# Cleaning Viv



## Fishtrem (Oct 13, 2008)

How often do you clean your Terrarium? I feel like I'm constantly cleaning #2 off the glass of my Thumbs. But really never have to with my larger frogs

1. I never do, it works as camo so the frogs don't see me watching them

2. Clean it Weekly, they could use my terrarium for a wind-ex commercial

3. Clean it Monthly, Life, Kids, Work, I'm sure I'll get to it 

4. Clean it Yearly, If I wait long enough I get to reorganize the Terrarium or maybe start new


----------



## NickBoudin (Nov 3, 2007)

I clean mine whenever I get a chance. Always have a steady supply of paper towels around. Windex the outside, and I just use water on the inside. Though I never really get "#2" on the glass.


----------



## SS7 (Sep 15, 2008)

I voted once a month, but it could be longer.. :/


----------



## Lucky (Jan 15, 2007)

I clean mine about once a month, but only with paper towel soaked with distilled water, I do not use any chemicals near my tanks.


----------



## therizman2 (Jul 20, 2008)

I usually clean the inside glass about once a week to clean off any debris the fracks track onto it and any algae that may be starting to grow. I just use a paper towel and spray the glass down with RO water. I clean the outside of the tank the same way, RO water rarely if ever leaves any spots as long as I get it wiped down pretty well.


----------



## heatfreakk3 (Oct 15, 2008)

what is RO water? (im new to this stuff...so ya)


----------



## housevibe7 (Sep 24, 2006)

RO = Reverse Osmosis

I put once a year, but that's not quite true, but its longer than once a month. It kind of depends on whether I have guests coming over that matter (you know, the ones that have never seen your vivs before) or whether I have algae build up, as well as poo. Its mostly just a problem in my thumb vivs, since they climb all over the glass.


----------



## bmasar (Dec 13, 2007)

I voted for never because I was thinking along the lines of breaking down a tank or doing major overhaul. I actually clean about once a month because my thumbs also do a lot of number two on the glass.


----------



## asilsdorf (Sep 7, 2005)

How about; When I'm trying to take pictures of the frogs 

I put once a month. That's probably about what it averages out to. Although, that is usually just the front glass.


----------



## Amphiman (Nov 8, 2007)

I wipe down my mossy's glass everyday after each misting, or calcium will build up. I've never once in 6 months wiped down my red eye's glass, because there are so many plants growing on it, so I don't feel like pushing them out of the way to get to it.


----------



## Anoleo2 (Feb 1, 2006)

I voted never, but I do trim back overenthusiastic plants once in a great while.

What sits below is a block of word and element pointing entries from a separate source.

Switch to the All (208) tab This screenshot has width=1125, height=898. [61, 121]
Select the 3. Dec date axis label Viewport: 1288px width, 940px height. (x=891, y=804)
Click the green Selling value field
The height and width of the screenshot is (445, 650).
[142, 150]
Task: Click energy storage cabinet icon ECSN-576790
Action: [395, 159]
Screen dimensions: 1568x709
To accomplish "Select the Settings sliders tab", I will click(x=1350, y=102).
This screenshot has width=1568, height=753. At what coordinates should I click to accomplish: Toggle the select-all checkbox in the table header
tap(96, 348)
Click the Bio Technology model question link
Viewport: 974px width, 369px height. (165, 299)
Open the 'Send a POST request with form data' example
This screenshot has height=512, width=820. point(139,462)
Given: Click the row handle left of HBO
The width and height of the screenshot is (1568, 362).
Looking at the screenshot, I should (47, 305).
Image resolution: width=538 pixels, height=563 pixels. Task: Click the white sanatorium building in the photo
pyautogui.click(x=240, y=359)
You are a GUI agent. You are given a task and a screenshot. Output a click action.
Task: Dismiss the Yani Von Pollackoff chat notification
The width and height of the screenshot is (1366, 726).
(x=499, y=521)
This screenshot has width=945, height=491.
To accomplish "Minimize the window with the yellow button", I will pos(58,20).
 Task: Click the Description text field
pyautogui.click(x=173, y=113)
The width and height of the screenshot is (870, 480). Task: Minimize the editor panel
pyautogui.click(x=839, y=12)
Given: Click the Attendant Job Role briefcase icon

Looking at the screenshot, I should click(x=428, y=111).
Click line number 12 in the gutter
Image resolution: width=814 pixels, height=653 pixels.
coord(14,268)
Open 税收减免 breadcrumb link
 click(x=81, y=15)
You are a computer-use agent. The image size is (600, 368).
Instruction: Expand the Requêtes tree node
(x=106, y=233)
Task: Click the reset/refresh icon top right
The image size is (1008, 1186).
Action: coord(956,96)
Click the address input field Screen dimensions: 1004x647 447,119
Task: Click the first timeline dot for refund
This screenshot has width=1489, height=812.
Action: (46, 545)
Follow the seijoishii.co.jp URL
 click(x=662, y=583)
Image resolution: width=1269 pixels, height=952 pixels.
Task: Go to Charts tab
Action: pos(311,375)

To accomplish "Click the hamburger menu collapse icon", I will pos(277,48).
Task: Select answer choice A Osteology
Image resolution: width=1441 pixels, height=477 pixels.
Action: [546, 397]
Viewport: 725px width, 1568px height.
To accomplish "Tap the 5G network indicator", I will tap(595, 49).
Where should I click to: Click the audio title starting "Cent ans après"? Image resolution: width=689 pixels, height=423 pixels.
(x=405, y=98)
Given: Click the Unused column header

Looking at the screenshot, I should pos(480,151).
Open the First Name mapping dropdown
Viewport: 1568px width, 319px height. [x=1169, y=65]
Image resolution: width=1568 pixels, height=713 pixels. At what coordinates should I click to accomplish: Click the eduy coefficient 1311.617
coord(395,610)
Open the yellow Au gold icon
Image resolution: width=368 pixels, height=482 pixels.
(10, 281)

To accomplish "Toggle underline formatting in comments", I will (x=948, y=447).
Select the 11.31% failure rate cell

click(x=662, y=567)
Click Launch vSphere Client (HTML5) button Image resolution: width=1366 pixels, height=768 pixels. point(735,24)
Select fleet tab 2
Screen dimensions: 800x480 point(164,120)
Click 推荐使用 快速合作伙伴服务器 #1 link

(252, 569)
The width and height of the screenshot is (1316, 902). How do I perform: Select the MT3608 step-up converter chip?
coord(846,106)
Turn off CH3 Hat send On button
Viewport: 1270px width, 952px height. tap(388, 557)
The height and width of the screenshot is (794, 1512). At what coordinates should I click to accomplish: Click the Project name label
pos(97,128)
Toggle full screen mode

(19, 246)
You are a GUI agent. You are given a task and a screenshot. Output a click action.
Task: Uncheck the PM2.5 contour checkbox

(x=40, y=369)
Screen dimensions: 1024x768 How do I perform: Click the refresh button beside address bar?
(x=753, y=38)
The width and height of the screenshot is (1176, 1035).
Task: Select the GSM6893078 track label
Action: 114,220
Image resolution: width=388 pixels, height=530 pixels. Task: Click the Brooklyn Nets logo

Guess I'll go grab my scissors...


----------



## back2eight (Dec 19, 2005)

I voted never because I thought you meant a complete break down of the cage, replacing substrate, etc. I never do that, but I do wipe the glass off occasionally so I can see inside better and make it look a little nicer. I'm wiping off green algae growth and frog poop.


----------



## jehitch (Jun 8, 2007)

I never clean vivs, but my wife keeps doing it when I'm vending at shows.


----------



## colb (Mar 13, 2008)

I've had plants growing in my tank for more than half a year, but only darts in it for about a month. I've actually never cleaned the inside even one single time. I did read somewhere about people using small fish tank squeegees. Anybody ever tried this method? I seem to get a fair amount of #2 on the glass.

I do like the condensation camouflage observation idea... but... it might be nice to clean off a few of the sides from time to time for a better view.


----------



## DizzyD (Sep 19, 2006)

I don't really "clean the viv" either, so much as wiping the glass; spring water inside w/ paper towel, and same outside. Again people who have never seen the vivs etc don't wanna look at large bits or highly numerous bits of #2 all over the glass. But i do vaccuum the inside of the hood and exterior fans, So that occurs once a month or better, and the scissors do come out once and a while. Wait a minute... maybe I do clean my viv.


----------



## kamazza (Sep 2, 2008)

I dont know if any one else's frogs do this but my frogs do go #2 everywhere in the tank, but more so in this one spot on a piece of drift wood. The spot is very hard to get to and I didnt know they were doing this until I removed the top to trim some plants that were hard to get to. I cant get to it without taking the top off, but when I did, GOOD GOD! It looked like they were mining brown tic tacs back there or something! Does any one else have frogs that go #2 in a particular spot, kind of like leopard geckos do? (BTW this was only with my azureus pair).


----------



## kyle1745 (Feb 15, 2004)

I think one thing to point out is larger tanks do not seem to need cleaned nearly as often.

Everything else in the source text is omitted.